-- Record extracts follows --

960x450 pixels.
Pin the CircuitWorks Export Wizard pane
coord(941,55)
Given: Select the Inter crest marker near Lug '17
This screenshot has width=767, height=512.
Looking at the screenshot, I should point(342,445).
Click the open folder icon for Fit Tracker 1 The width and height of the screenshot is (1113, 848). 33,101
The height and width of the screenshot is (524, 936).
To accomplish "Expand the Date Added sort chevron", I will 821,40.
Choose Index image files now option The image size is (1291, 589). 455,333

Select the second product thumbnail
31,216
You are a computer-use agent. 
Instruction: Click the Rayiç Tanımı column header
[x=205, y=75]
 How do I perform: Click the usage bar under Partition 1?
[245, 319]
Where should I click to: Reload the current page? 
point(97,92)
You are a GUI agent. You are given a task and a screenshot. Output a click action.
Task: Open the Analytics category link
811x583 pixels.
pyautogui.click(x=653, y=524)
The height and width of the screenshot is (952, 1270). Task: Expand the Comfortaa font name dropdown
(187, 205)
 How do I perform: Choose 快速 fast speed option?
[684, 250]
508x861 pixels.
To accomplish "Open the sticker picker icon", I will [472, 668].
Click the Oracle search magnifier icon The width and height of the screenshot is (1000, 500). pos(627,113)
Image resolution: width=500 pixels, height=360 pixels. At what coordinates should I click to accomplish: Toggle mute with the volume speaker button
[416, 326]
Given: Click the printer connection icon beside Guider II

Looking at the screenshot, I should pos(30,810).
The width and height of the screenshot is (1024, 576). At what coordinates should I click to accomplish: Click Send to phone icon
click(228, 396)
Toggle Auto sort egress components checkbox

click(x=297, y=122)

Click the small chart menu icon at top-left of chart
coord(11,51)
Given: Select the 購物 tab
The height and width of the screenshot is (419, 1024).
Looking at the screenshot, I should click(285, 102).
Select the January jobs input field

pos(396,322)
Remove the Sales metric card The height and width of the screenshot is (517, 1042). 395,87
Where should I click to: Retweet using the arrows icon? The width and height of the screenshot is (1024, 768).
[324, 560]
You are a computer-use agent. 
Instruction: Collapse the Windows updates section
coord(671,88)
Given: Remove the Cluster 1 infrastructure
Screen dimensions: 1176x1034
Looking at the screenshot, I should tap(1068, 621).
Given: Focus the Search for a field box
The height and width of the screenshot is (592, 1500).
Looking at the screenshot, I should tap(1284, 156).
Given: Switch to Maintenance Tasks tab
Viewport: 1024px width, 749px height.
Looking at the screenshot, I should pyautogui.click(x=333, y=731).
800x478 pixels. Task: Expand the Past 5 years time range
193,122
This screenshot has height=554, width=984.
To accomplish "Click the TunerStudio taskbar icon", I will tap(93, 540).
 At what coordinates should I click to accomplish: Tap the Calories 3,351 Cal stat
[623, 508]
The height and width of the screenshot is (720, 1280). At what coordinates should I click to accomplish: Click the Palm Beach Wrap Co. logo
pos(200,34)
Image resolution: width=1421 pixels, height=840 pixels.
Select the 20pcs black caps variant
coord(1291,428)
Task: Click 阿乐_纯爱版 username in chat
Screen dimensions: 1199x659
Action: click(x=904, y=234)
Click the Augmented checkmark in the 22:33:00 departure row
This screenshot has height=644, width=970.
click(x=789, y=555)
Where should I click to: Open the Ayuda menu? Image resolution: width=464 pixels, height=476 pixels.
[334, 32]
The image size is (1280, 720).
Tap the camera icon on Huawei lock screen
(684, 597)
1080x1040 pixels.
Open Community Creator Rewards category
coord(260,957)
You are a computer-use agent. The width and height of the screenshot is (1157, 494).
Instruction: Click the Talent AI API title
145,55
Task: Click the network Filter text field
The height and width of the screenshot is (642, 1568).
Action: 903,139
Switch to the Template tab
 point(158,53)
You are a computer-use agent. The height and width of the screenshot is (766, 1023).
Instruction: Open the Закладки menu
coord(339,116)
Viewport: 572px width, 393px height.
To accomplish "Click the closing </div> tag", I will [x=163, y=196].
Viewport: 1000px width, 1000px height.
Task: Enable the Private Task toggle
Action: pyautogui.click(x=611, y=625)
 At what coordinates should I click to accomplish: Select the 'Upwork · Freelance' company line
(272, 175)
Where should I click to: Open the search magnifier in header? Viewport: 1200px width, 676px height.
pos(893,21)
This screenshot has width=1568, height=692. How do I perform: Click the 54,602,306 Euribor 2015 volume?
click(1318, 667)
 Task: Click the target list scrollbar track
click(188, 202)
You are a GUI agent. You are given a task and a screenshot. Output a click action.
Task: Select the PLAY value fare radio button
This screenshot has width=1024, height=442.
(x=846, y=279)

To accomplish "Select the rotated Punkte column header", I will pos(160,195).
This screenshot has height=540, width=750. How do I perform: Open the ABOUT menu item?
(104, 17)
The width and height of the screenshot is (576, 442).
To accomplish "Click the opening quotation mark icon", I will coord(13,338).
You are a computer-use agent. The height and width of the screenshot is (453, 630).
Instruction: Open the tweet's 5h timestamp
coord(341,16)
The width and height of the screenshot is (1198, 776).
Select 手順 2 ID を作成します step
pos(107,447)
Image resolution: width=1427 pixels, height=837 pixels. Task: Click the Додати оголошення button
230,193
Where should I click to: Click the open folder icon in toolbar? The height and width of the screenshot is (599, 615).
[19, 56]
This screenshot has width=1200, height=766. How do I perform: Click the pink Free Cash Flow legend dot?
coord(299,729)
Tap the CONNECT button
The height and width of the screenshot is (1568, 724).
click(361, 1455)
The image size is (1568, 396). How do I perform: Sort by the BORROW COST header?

-- Record extracts concluded --

Task objective:
In full and without alteration, return every line above.

Answer to the exercise:
960x450 pixels.
Pin the CircuitWorks Export Wizard pane
coord(941,55)
Given: Select the Inter crest marker near Lug '17
This screenshot has width=767, height=512.
Looking at the screenshot, I should point(342,445).
Click the open folder icon for Fit Tracker 1 The width and height of the screenshot is (1113, 848). 33,101
The height and width of the screenshot is (524, 936).
To accomplish "Expand the Date Added sort chevron", I will 821,40.
Choose Index image files now option The image size is (1291, 589). 455,333

Select the second product thumbnail
31,216
You are a computer-use agent. 
Instruction: Click the Rayiç Tanımı column header
[x=205, y=75]
 How do I perform: Click the usage bar under Partition 1?
[245, 319]
Where should I click to: Reload the current page? 
point(97,92)
You are a GUI agent. You are given a task and a screenshot. Output a click action.
Task: Open the Analytics category link
811x583 pixels.
pyautogui.click(x=653, y=524)
The height and width of the screenshot is (952, 1270). Task: Expand the Comfortaa font name dropdown
(187, 205)
 How do I perform: Choose 快速 fast speed option?
[684, 250]
508x861 pixels.
To accomplish "Open the sticker picker icon", I will [472, 668].
Click the Oracle search magnifier icon The width and height of the screenshot is (1000, 500). pos(627,113)
Image resolution: width=500 pixels, height=360 pixels. At what coordinates should I click to accomplish: Toggle mute with the volume speaker button
[416, 326]
Given: Click the printer connection icon beside Guider II

Looking at the screenshot, I should pos(30,810).
The width and height of the screenshot is (1024, 576). At what coordinates should I click to accomplish: Click Send to phone icon
click(228, 396)
Toggle Auto sort egress components checkbox

click(x=297, y=122)

Click the small chart menu icon at top-left of chart
coord(11,51)
Given: Select the 購物 tab
The height and width of the screenshot is (419, 1024).
Looking at the screenshot, I should click(285, 102).
Select the January jobs input field

pos(396,322)
Remove the Sales metric card The height and width of the screenshot is (517, 1042). 395,87
Where should I click to: Retweet using the arrows icon? The width and height of the screenshot is (1024, 768).
[324, 560]
You are a computer-use agent. 
Instruction: Collapse the Windows updates section
coord(671,88)
Given: Remove the Cluster 1 infrastructure
Screen dimensions: 1176x1034
Looking at the screenshot, I should tap(1068, 621).
Given: Focus the Search for a field box
The height and width of the screenshot is (592, 1500).
Looking at the screenshot, I should tap(1284, 156).
Given: Switch to Maintenance Tasks tab
Viewport: 1024px width, 749px height.
Looking at the screenshot, I should pyautogui.click(x=333, y=731).
800x478 pixels. Task: Expand the Past 5 years time range
193,122
This screenshot has height=554, width=984.
To accomplish "Click the TunerStudio taskbar icon", I will tap(93, 540).
 At what coordinates should I click to accomplish: Tap the Calories 3,351 Cal stat
[623, 508]
The height and width of the screenshot is (720, 1280). At what coordinates should I click to accomplish: Click the Palm Beach Wrap Co. logo
pos(200,34)
Image resolution: width=1421 pixels, height=840 pixels.
Select the 20pcs black caps variant
coord(1291,428)
Task: Click 阿乐_纯爱版 username in chat
Screen dimensions: 1199x659
Action: click(x=904, y=234)
Click the Augmented checkmark in the 22:33:00 departure row
This screenshot has height=644, width=970.
click(x=789, y=555)
Where should I click to: Open the Ayuda menu? Image resolution: width=464 pixels, height=476 pixels.
[334, 32]
The image size is (1280, 720).
Tap the camera icon on Huawei lock screen
(684, 597)
1080x1040 pixels.
Open Community Creator Rewards category
coord(260,957)
You are a computer-use agent. The width and height of the screenshot is (1157, 494).
Instruction: Click the Talent AI API title
145,55
Task: Click the network Filter text field
The height and width of the screenshot is (642, 1568).
Action: 903,139
Switch to the Template tab
 point(158,53)
You are a computer-use agent. The height and width of the screenshot is (766, 1023).
Instruction: Open the Закладки menu
coord(339,116)
Viewport: 572px width, 393px height.
To accomplish "Click the closing </div> tag", I will [x=163, y=196].
Viewport: 1000px width, 1000px height.
Task: Enable the Private Task toggle
Action: pyautogui.click(x=611, y=625)
 At what coordinates should I click to accomplish: Select the 'Upwork · Freelance' company line
(272, 175)
Where should I click to: Open the search magnifier in header? Viewport: 1200px width, 676px height.
pos(893,21)
This screenshot has width=1568, height=692. How do I perform: Click the 54,602,306 Euribor 2015 volume?
click(1318, 667)
 Task: Click the target list scrollbar track
click(188, 202)
You are a GUI agent. You are given a task and a screenshot. Output a click action.
Task: Select the PLAY value fare radio button
This screenshot has width=1024, height=442.
(x=846, y=279)

To accomplish "Select the rotated Punkte column header", I will pos(160,195).
This screenshot has height=540, width=750. How do I perform: Open the ABOUT menu item?
(104, 17)
The width and height of the screenshot is (576, 442).
To accomplish "Click the opening quotation mark icon", I will coord(13,338).
You are a computer-use agent. The height and width of the screenshot is (453, 630).
Instruction: Open the tweet's 5h timestamp
coord(341,16)
The width and height of the screenshot is (1198, 776).
Select 手順 2 ID を作成します step
pos(107,447)
Image resolution: width=1427 pixels, height=837 pixels. Task: Click the Додати оголошення button
230,193
Where should I click to: Click the open folder icon in toolbar? The height and width of the screenshot is (599, 615).
[19, 56]
This screenshot has width=1200, height=766. How do I perform: Click the pink Free Cash Flow legend dot?
coord(299,729)
Tap the CONNECT button
The height and width of the screenshot is (1568, 724).
click(361, 1455)
The image size is (1568, 396). How do I perform: Sort by the BORROW COST header?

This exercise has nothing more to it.